What type of sample is needed?

All panels require a surgically-obtained sample of your tumor tissue or tumor cells obtained from fluid that accumulates in your lungs or abdominal cavity. All of the tests in our panel can be performed on archived tumor samples that were taken within the last 12 months.

Why do you only test tumor specimens that are obtained within the last year?

Studies have shown that tumors evolve over time, particularly in response to chemotherapy treatment. Recurrent tumors are often different from the original tumor. So, the Clearity Tumor Blueprint is generated using a sample that is removed as recently as possible so that it matches the cancer that is to be treated as closely as possible.

I’ve already had my surgery. Is it too late to get my Tumor Blueprint?

No, as long as your surgery has occurred within the past 12 months. Our testing panel is performed on archived tumor samples.

How does my sample get to the laboratories for testing?

The Clearity Foundation will coordinate getting your sample to our clinical lab partners once we have all the necessary paperwork from you and your doctor.

What if I don’t live in the U.S.? Can I still get my Tumor Blueprint?

Contact the Clearity Foundation at +1 (858) 657-0282 or patientsupport@clearityfoundation.org for details and special arrangements.

Once we have the test results, what’s next?

If your cancer continues to progress, the Clearity Foundation will help you and your doctor with treatment options, including facilitating choices for clinical trials. If your tests show that your cancer is likely to be sensitive to a particular drug we will work together with your doctor to find a protocol for your future treatment.

Why aren’t the drug companies doing this themselves? How does the Clearity Foundation help?

Drug companies make choices about their testing because the drug development process is so rigorous and a high volume of patients must be tested prior to the drug’s approval. Because the FDA requires statistical significance in these trials (a certain number of patients enrolled), drug companies develop for indications first where there is a high incidence rate, such as breast cancer (178,000 new diagnoses per year) rather than diseases such as ovarian cancer (22,000 new diagnoses per year). Signing up to have your blueprint determined will help encourage drug companies to conduct more clinical trials in ovarian cancer. Understanding the profiling data across the ovarian cancer population may help to direct and encourage the development of new treatments.

Who performs the biomarker testing?

The Clearity Foundation has established relationships with CLIA-certified clinical labs to perform the testing. Currently, our partners include Caris Life Sciences, Clarient, Inc., and Foundation Medicine, Inc.

How long does it take to get my Tumor Blueprint?

Once our clinical laboratory partners receive the sample, it typically takes 2-3 weeks to get the results from the testing. Your Tumor Blueprint will be sent to you approximately 2 days after we receive the laboratory results.

How much does it cost to get a Tumor Blueprint?

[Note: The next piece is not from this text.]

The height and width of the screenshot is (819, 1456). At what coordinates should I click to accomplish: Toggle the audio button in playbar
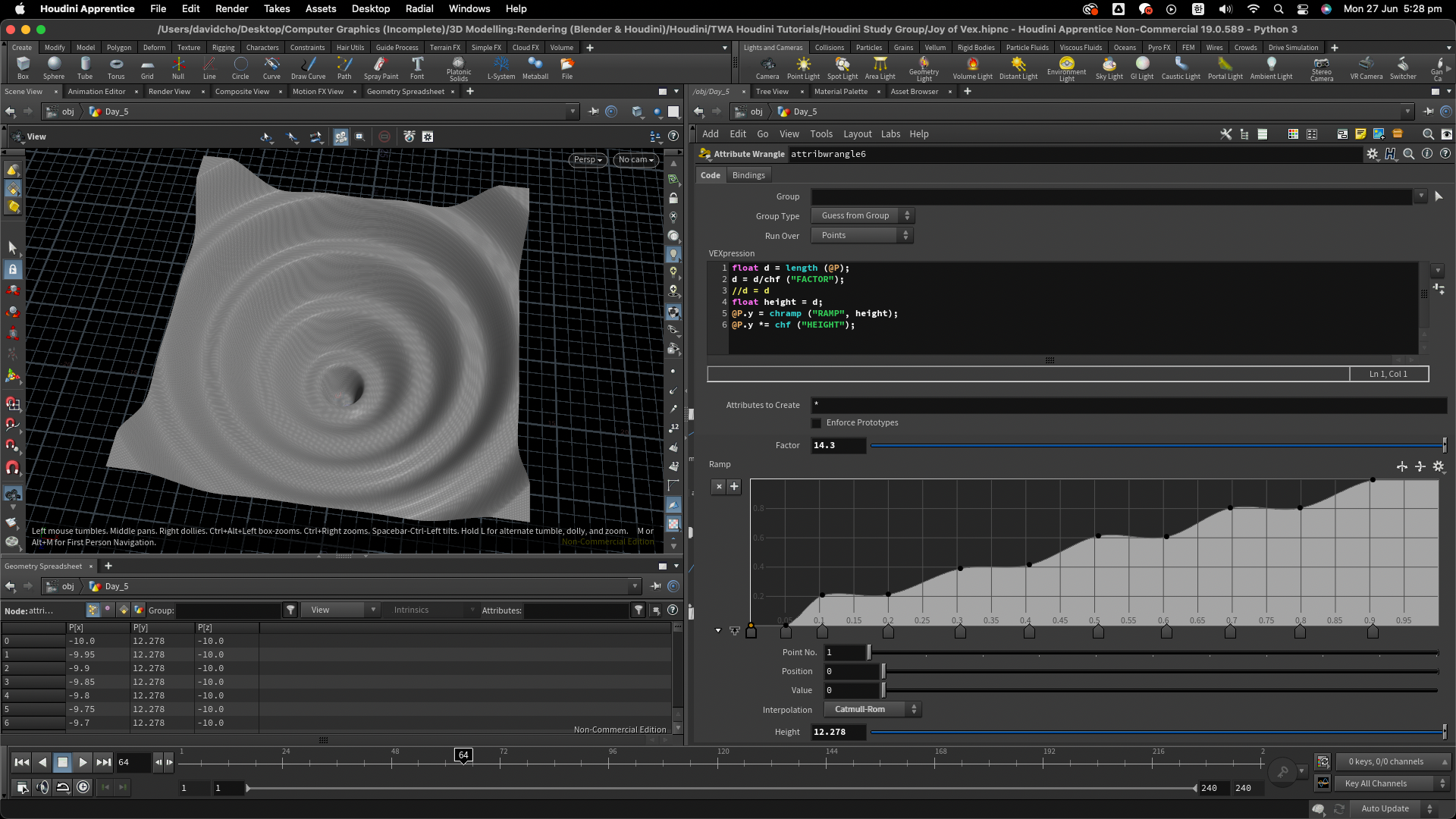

As a non-profit organization, the Clearity Foundation provides its patient support services free of charge. These services include test coordination, reporting and interpretation of test results, and identification of clinical trials for which you may be eligible.

The cost of the biomarker and genomic testing can vary depending on your insurance. We are committed to helping women with ovarian cancer make more informed treatment decisions regardless of their ability to pay. Our grant process exists as a way of identifying patients that need financial assistance to cover the cost of biomarker and genomic testing. Please do not hesitate to fill out our Financial Assistance Form.

How can I support Clearity’s mission?

The Clearity Foundation relies on charitable donations to support our Tumor Blueprint services, as well as our patient and physician educational programs. We encourage those interested in supporting our mission to make a donation, volunteer, or host or participate in a fundraising event.